Dans son arrêt Bertrand, la Cour de cassation rejette le pourvoi formé par Jean-Claude. Elle affirme que les parents ne peuvent être exonérés du fait dommageable de leur enfant qu’en cas de force majeure ou de faute de la victime.

Ainsi, Jean-Claude ne peut pas s’exonérer par la preuve d’une absence de faute dans la surveillance ou l’éducation de Sébastien. En l’absence de force majeure ou de faute de la victime, il doit être considéré comme responsable du dommage subi par M. Domingues.

L’arrêt Bertrand vient donc modifier les causes d’exonération possibles en matière de responsabilité des parents du fait de leur enfant.
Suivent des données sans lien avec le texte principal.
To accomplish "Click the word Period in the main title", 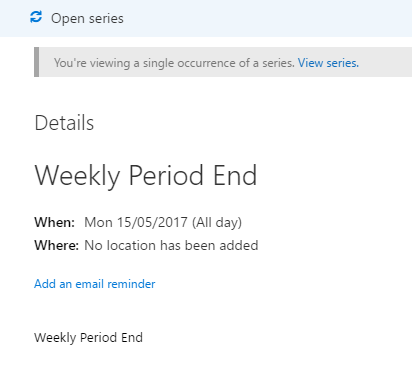I will 166,176.
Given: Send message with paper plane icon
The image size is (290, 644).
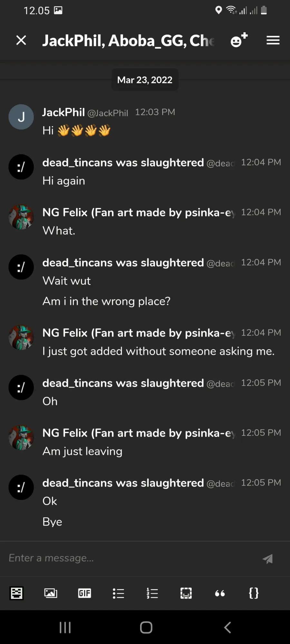Looking at the screenshot, I should 267,559.
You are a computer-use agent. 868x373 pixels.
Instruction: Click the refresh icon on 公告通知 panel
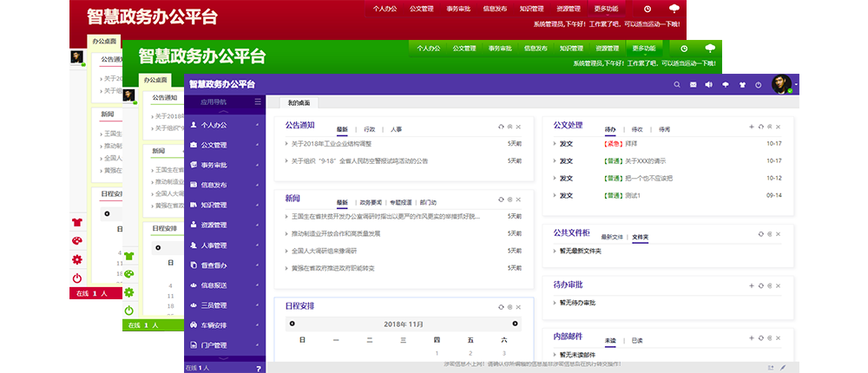point(501,127)
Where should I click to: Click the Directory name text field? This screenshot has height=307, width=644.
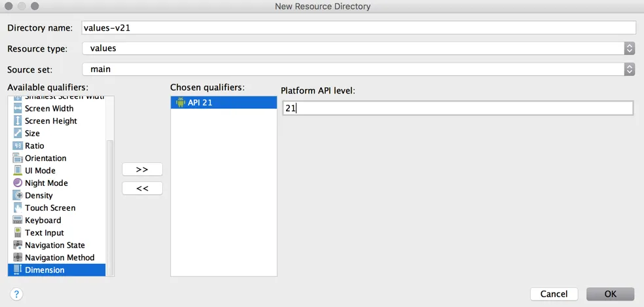click(359, 27)
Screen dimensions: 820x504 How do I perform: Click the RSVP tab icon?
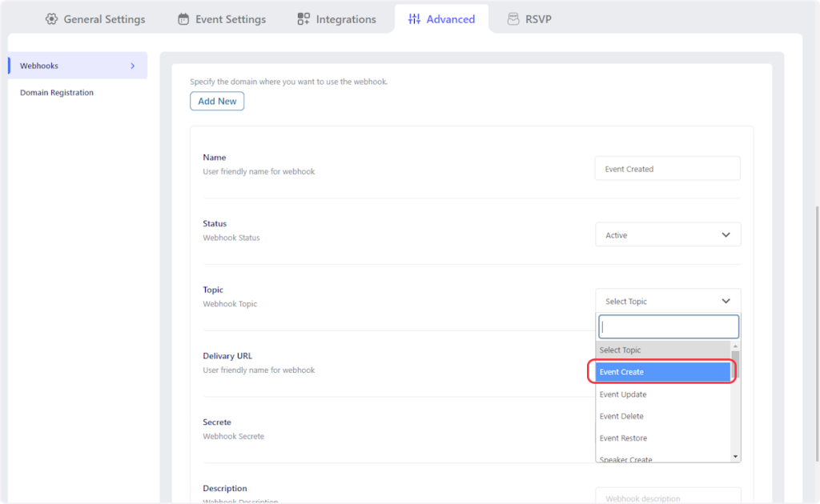click(x=513, y=19)
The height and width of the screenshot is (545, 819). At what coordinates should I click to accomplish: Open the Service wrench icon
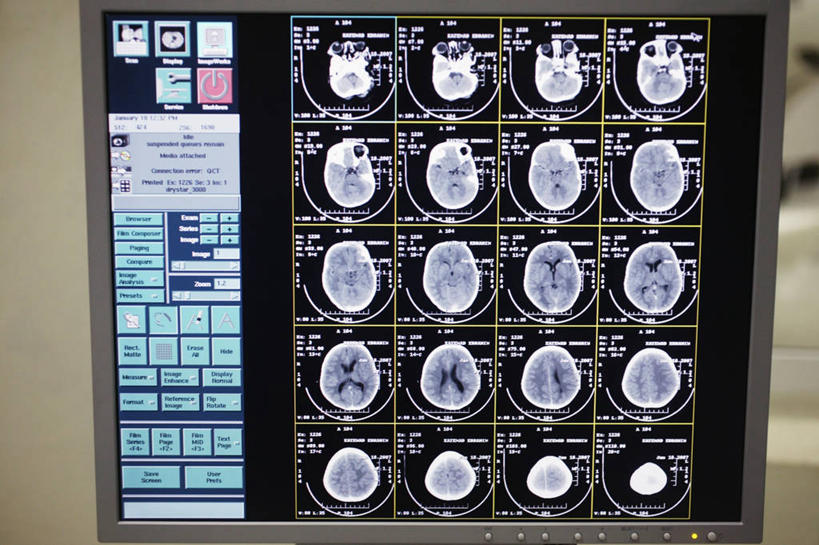coord(173,86)
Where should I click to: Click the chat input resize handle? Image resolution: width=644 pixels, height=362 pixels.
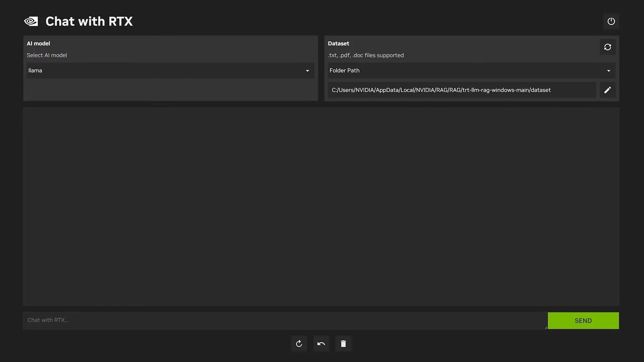click(x=546, y=327)
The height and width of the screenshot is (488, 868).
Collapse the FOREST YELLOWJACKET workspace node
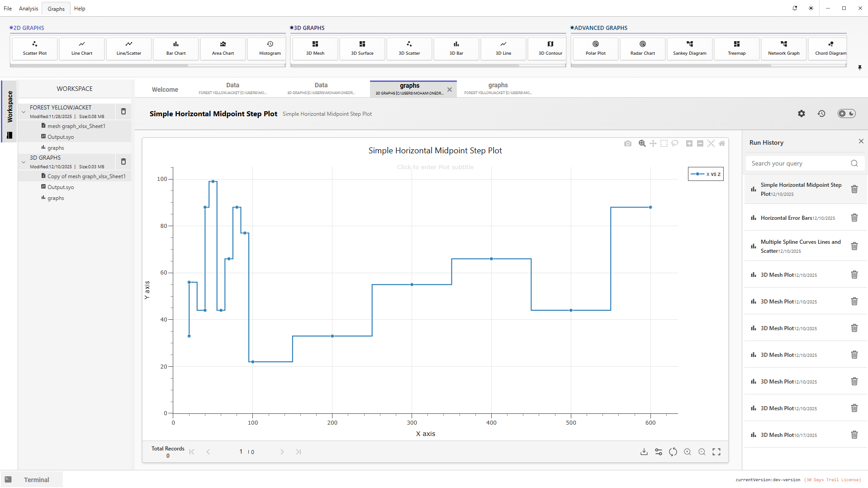click(24, 112)
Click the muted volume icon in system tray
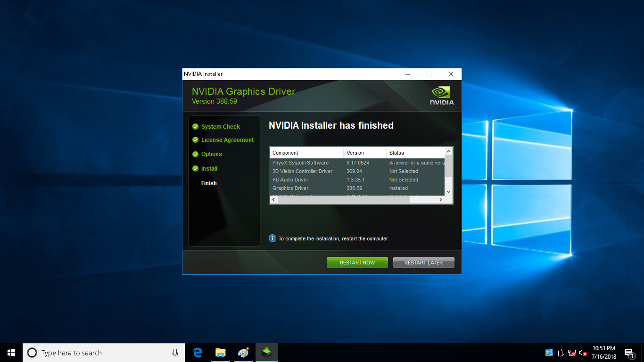 click(583, 353)
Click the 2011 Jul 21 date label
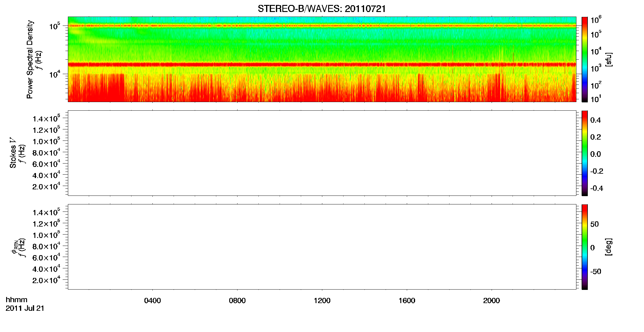Screen dimensions: 644x332 click(x=25, y=308)
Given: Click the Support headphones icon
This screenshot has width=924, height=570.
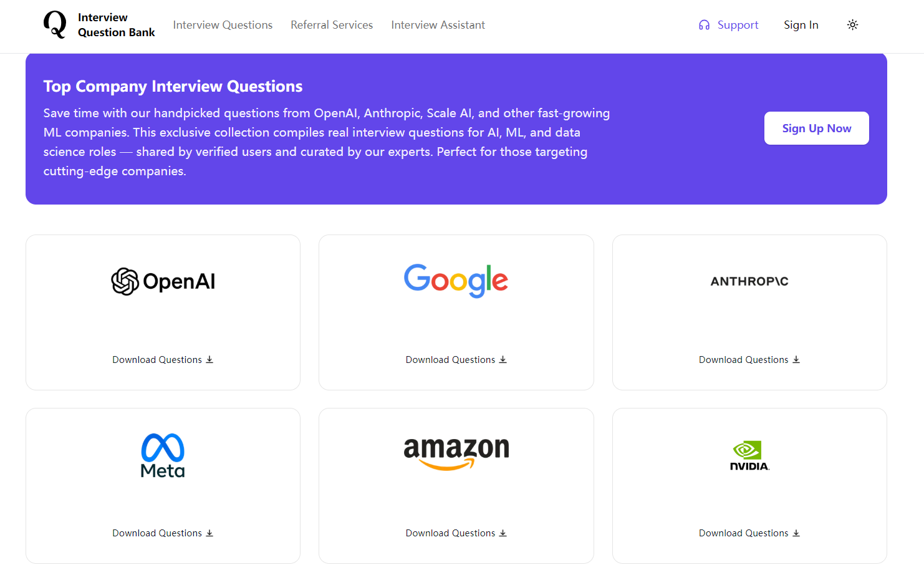Looking at the screenshot, I should [704, 25].
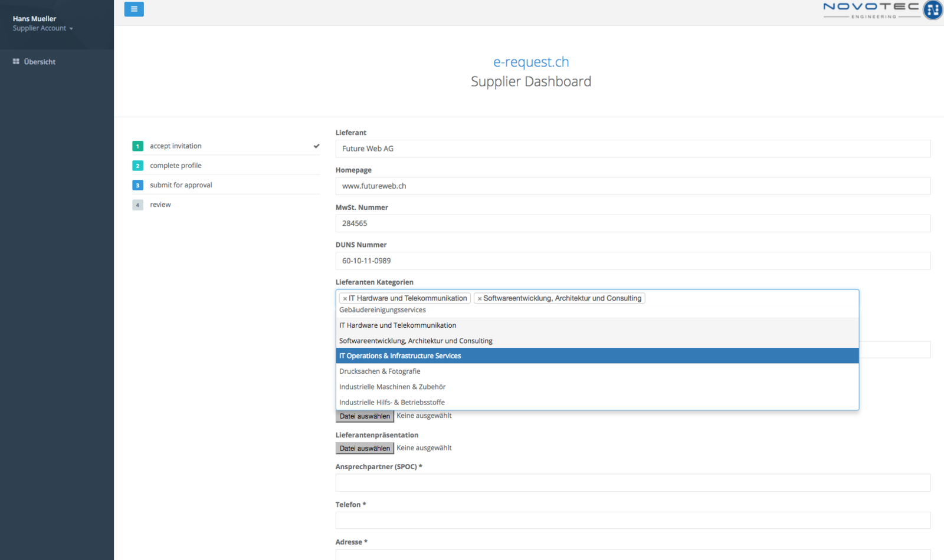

Alors qu’il était auparavant possible de s’exonérer en rapportant la preuve d’une absence de faute d’éducation ou de surveillance, ce n’est plus le cas aujourd’hui. La responsabilité des parents du fait de leur enfant mineur devient donc une responsabilité de plein droit qui impose à tous parents titulaires de l’autorité parentale de réparer les dommages causés par leur enfant.

L’arrêt Bertrand constitue aujourd’hui le droit positif. Il a d’ailleurs été confirmé par la Cour de cassation dans un arrêt en date du 17 mai 2011 (Cass. Civ. 2ème, 17 février 2011, n° 10-30.439).

Il doit être analysé en parallèle de l’arrêt Fullenwarth du 9 mai 1984 et de l’arrêt Levert du 10 mai 2001, qui ont tous deux affirmé que la responsabilité des parents du fait de l’enfant n’est pas subordonnée à une faute de l’enfant, mais à un simple fait causal de ce dernier. En supprimant la cause d’exonération fondée sur l’absence de faute des parents, l’arrêt Bertrand est venu durcir un peu plus le régime de responsabilité des parents du fait de leur enfant, qui devient complètement détaché de la notion de faute.